This information has permitted the use of oligosaccharins as an alternative to improve different aspects such as yield and fruit quality, and may reach a higher impact in the study of the resistance of vegetable crops.
2. Plant cell wall polymers
Plant cell wall is a complex matrix of polysaccharides that provides support and strength essential for plant cell survival. Properties conferred by the cell wall are crucial to the form and function of plants. The main functions of the cell wall comprise the confer of resistance, rigidity and protection to the cell against different biotic or abiotic stresses, but still allowing nutrients, gases and various intercellular signals to reach the plasma membrane. The wall provides enough rigidity to support the heavy weight of high trees as large as 100 m height, but also is flexible and elastic allowing growth during expansion and differentiation. During growth, cell turgor pressure provides high tensile stress to the wall, enabling its enlargement due to the accumulation of polymers during a combination of stress relaxation cycles. The primary cell wall surrounds and protects the inner cell; it lies down the middle lamella during growth and expansion [ 2]. The primary wall is thought to contribute to the wall structural integrity, cell adhesion, and signal transduction. In this chapter we focus on the primary cell walls because it has been noted that most of their derivatives exert a biological function.

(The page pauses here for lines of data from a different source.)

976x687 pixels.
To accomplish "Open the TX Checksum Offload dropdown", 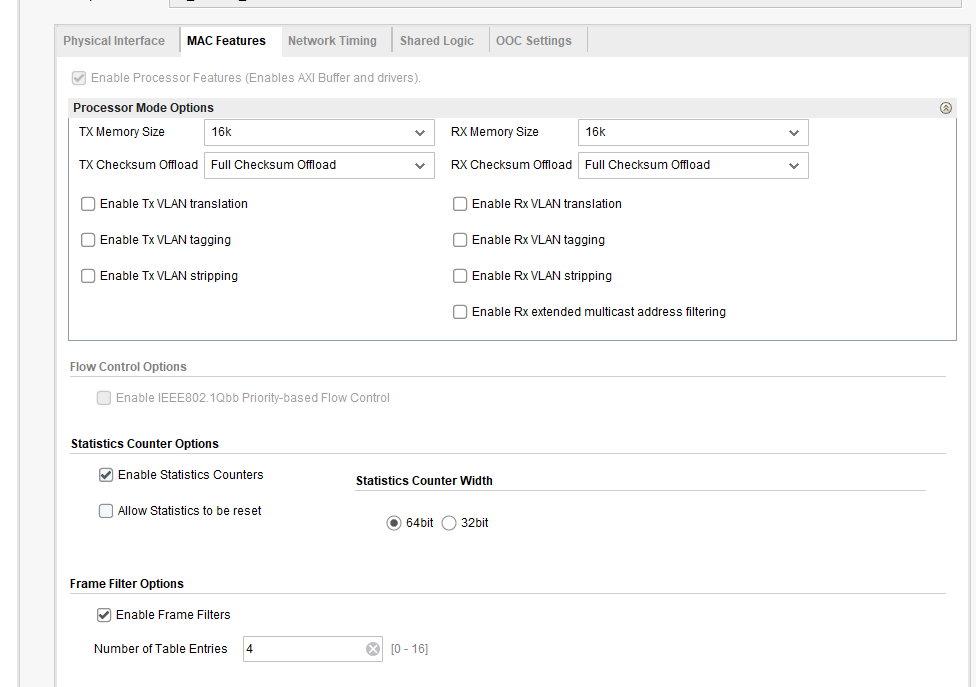I will pyautogui.click(x=319, y=166).
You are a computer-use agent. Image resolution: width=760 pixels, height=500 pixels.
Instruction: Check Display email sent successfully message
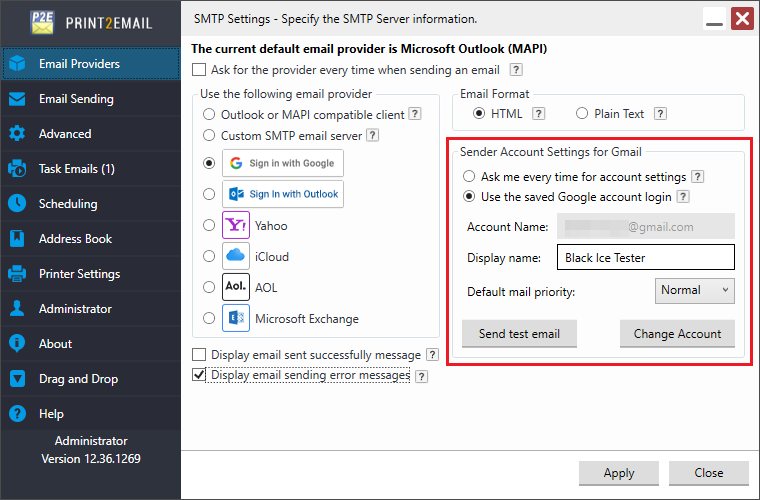(198, 355)
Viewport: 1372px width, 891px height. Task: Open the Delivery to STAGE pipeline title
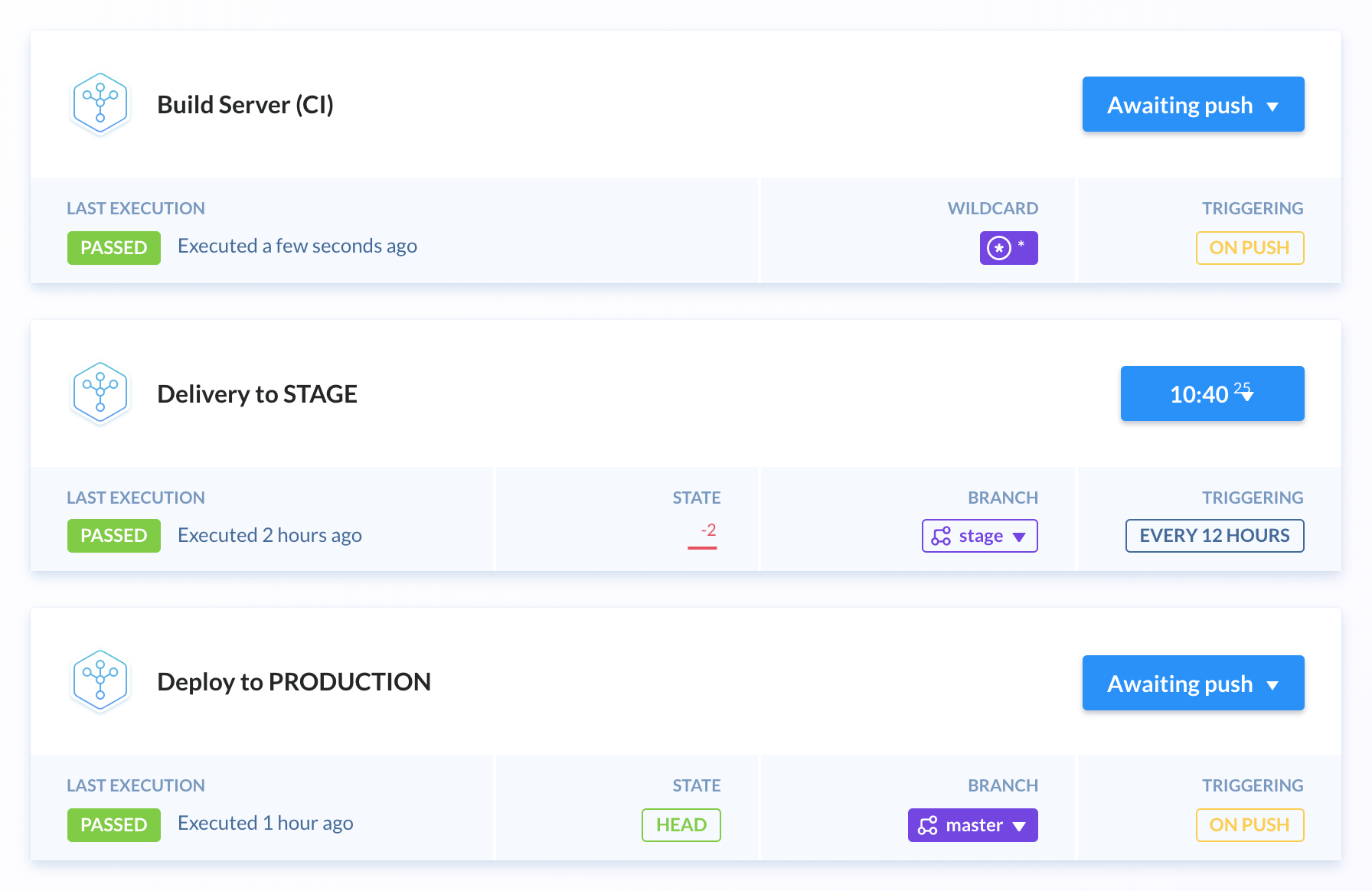(x=257, y=394)
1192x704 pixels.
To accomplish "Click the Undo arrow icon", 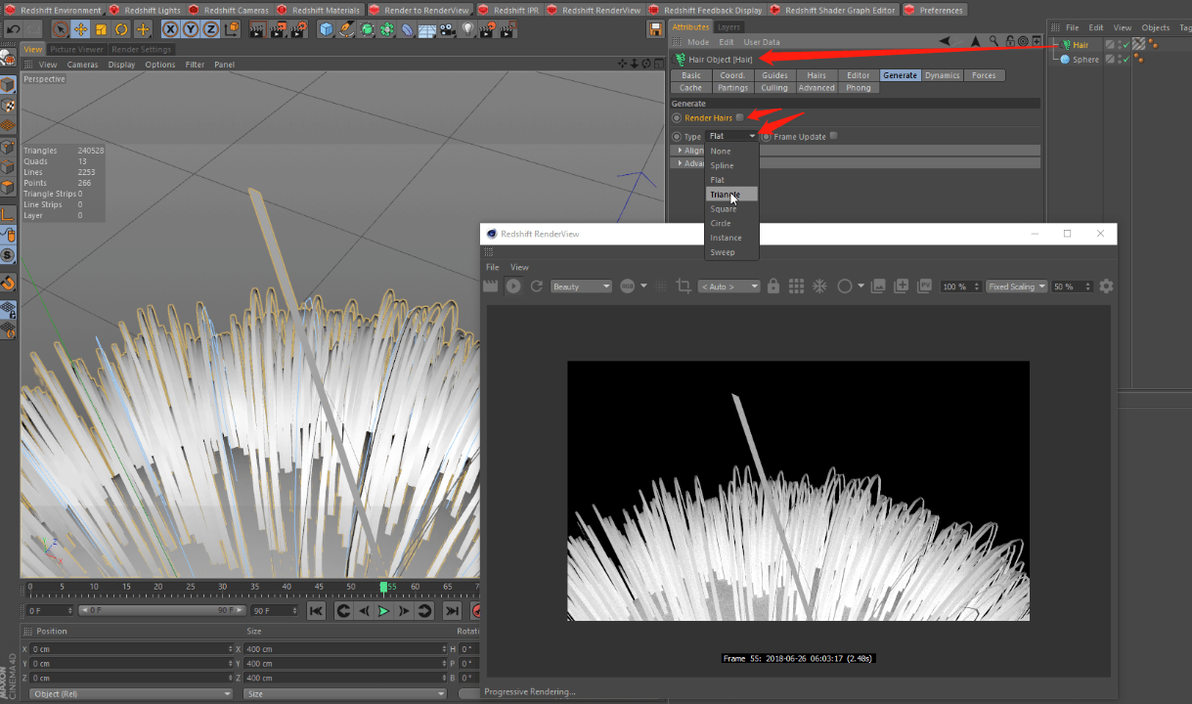I will tap(13, 29).
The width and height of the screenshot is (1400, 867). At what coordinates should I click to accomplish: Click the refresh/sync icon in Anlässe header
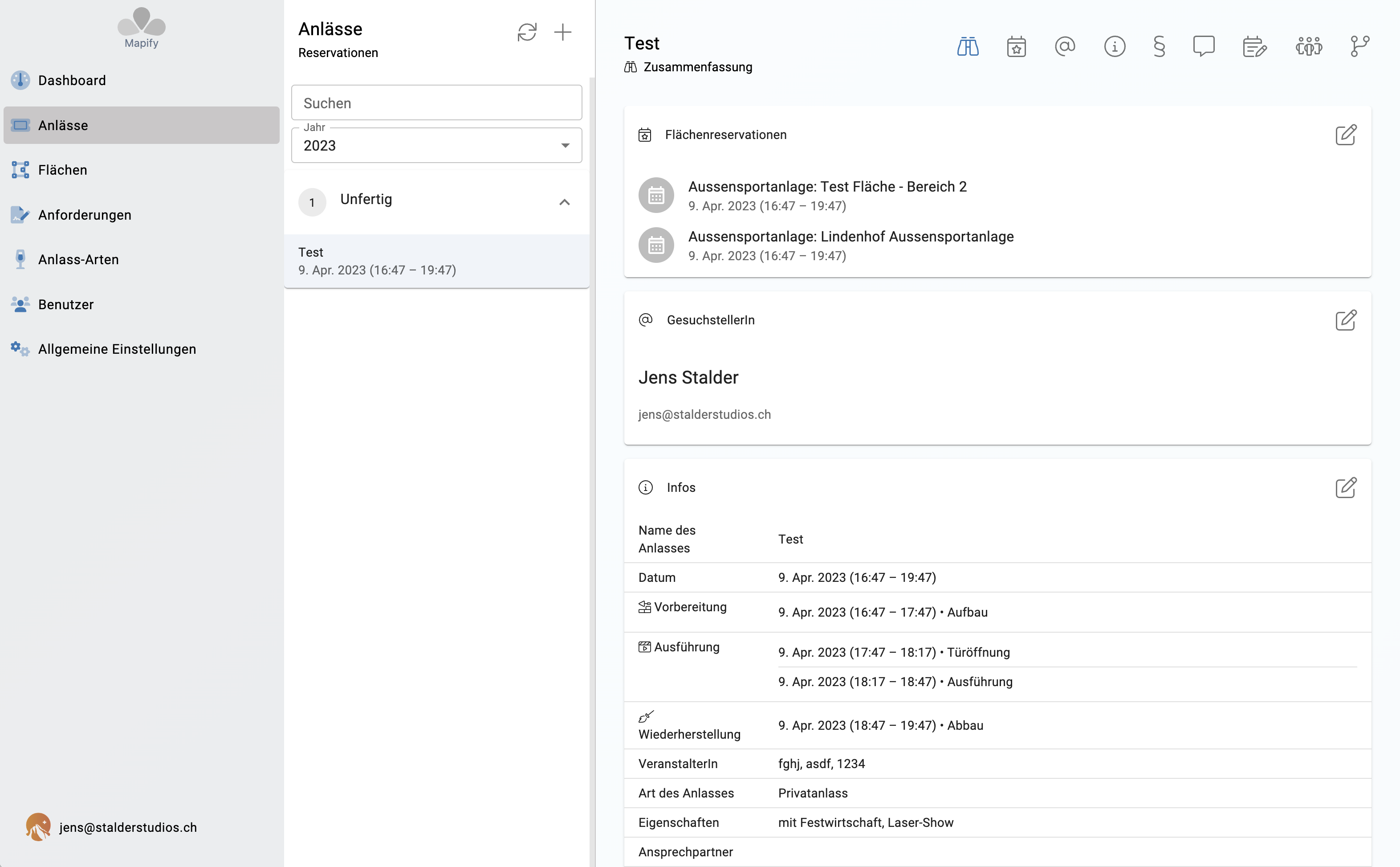pyautogui.click(x=526, y=33)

Plant cell wall is a dynamic and highly specialized network formed by a heterogeneous mixture of cellulose, hemicelluloses and pectins, and in some extent proteins and phenolic compounds. Wall composition in vascular plants is approximately 30% cellulose, 30% hemicellulose and 35% of pectin, with certain 1-5% structural proteins on dry weight basis. Cellulose and hemicelluloses polymers bring rigidity to the wall and pectin provides fluidity throw the gelatinous polysaccharides matrix. Cellulose and hemicelluloses are embedded in the amorphous pectin polymers and stabilized by proteins and phenolic compounds. Hemicelluloses bind to the surface of cellulose network preventing direct contact among microfibrils, and pectin are linked to hemicelluloses forming a gel phase.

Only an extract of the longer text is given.